General information
- Type: Amateur-built aircraft
- National origin: France
- Manufacturer: Leger Aviation
- Status: Plans no longer available (2013)

History
- Variant: Leger Pataplume 2

= Leger Pataplume 1 =

French homebuilt aircraft

The Leger Pataplume 1 is a French amateur-built aircraft, designed by Leger Aviation of Archiac and made available in the form of plans for amateur construction. The aircraft's design goals are simplicity and economy of construction with low operating costs.

When it was available the aircraft was marketed with the French slogan "simplicite, economie, amusement".

By 2013 the company website had been removed and the plans were apparently no longer available.

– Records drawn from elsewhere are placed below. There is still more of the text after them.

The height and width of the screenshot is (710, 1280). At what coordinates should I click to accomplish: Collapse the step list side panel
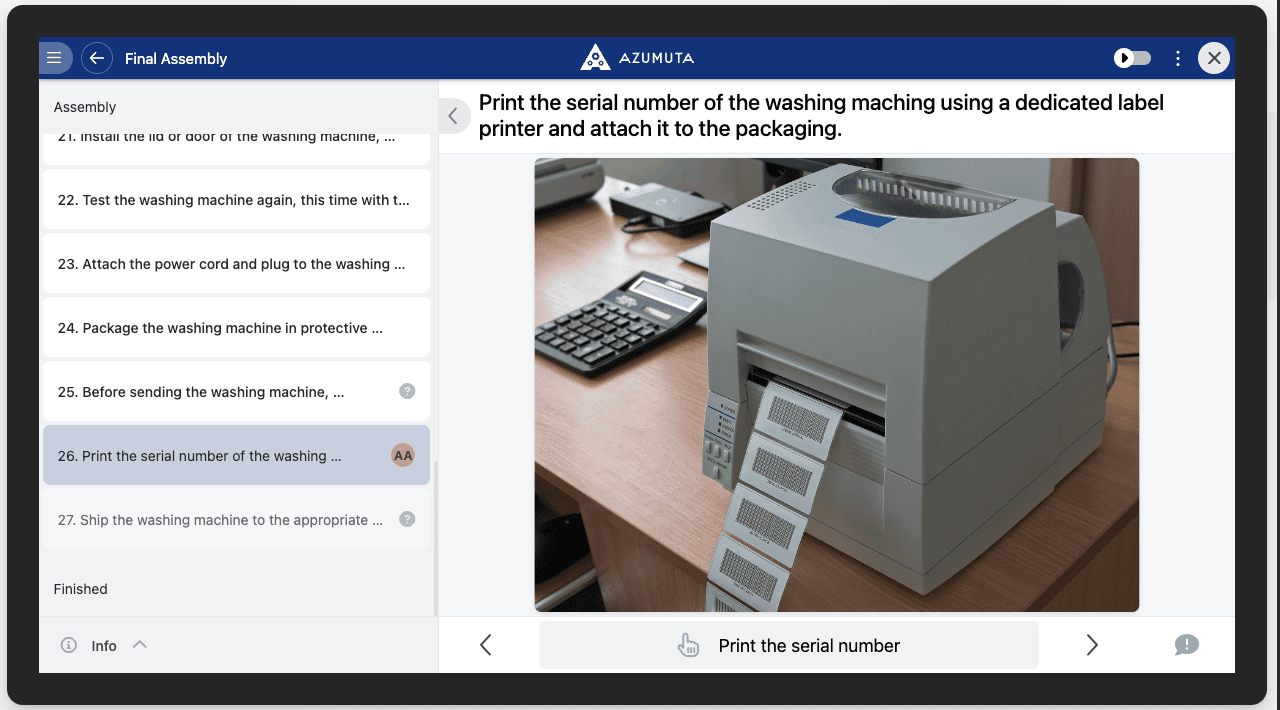(453, 116)
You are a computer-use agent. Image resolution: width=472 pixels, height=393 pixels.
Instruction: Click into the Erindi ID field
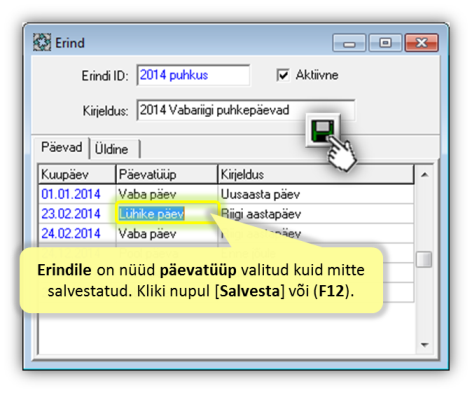point(193,75)
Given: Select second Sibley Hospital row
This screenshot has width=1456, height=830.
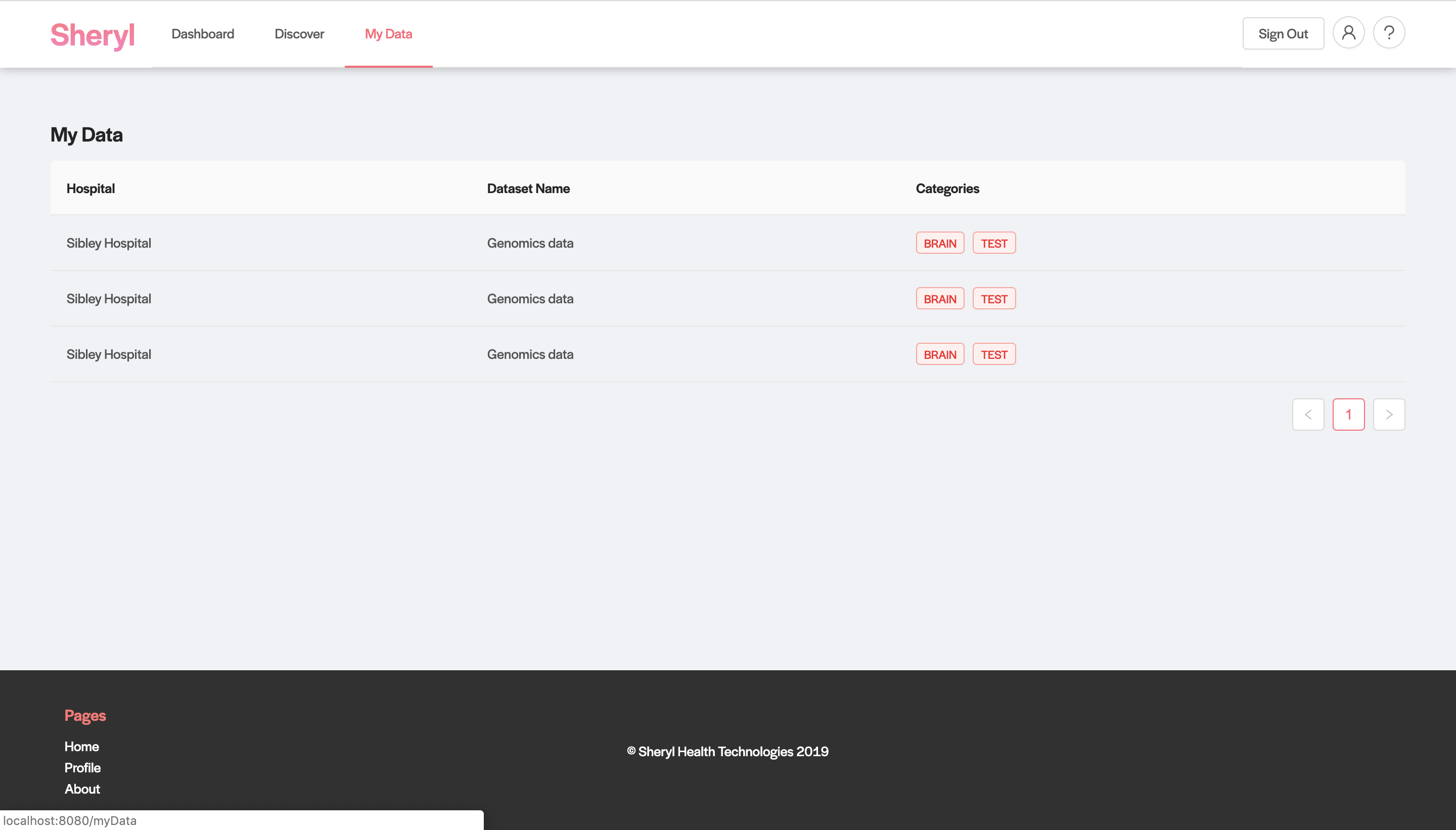Looking at the screenshot, I should pyautogui.click(x=108, y=299).
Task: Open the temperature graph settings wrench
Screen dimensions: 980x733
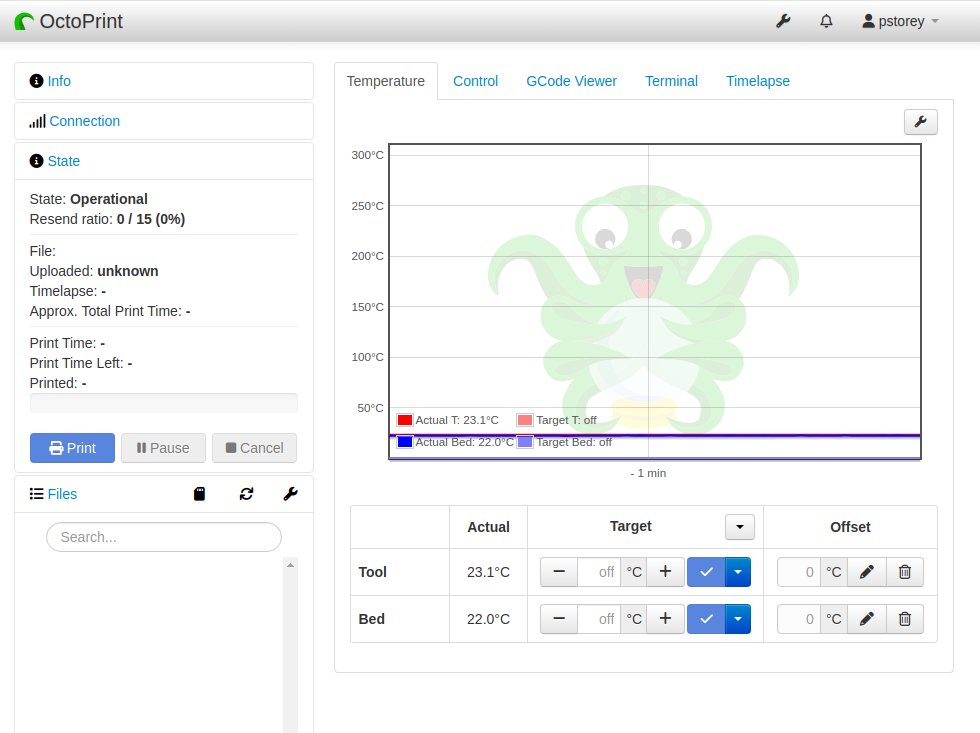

==Design and development==
The Pataplume 1 features a strut-braced mid-wing, a two-seats-in-tandem open cockpit with a windshield, fixed conventional landing gear and a single engine in tractor configuration.

The aircraft is made from wood and finished with doped aircraft fabric. Its 10 m span wing has an area of 16.5 m2 and is supported by two parallel struts per wing. The recommended engine is a 45 hp 1600 cc Volkswagen air-cooled engine four-stroke powerplant.

While there were no kits supplied for the design, Leger Aviation did supply all needed raw materials.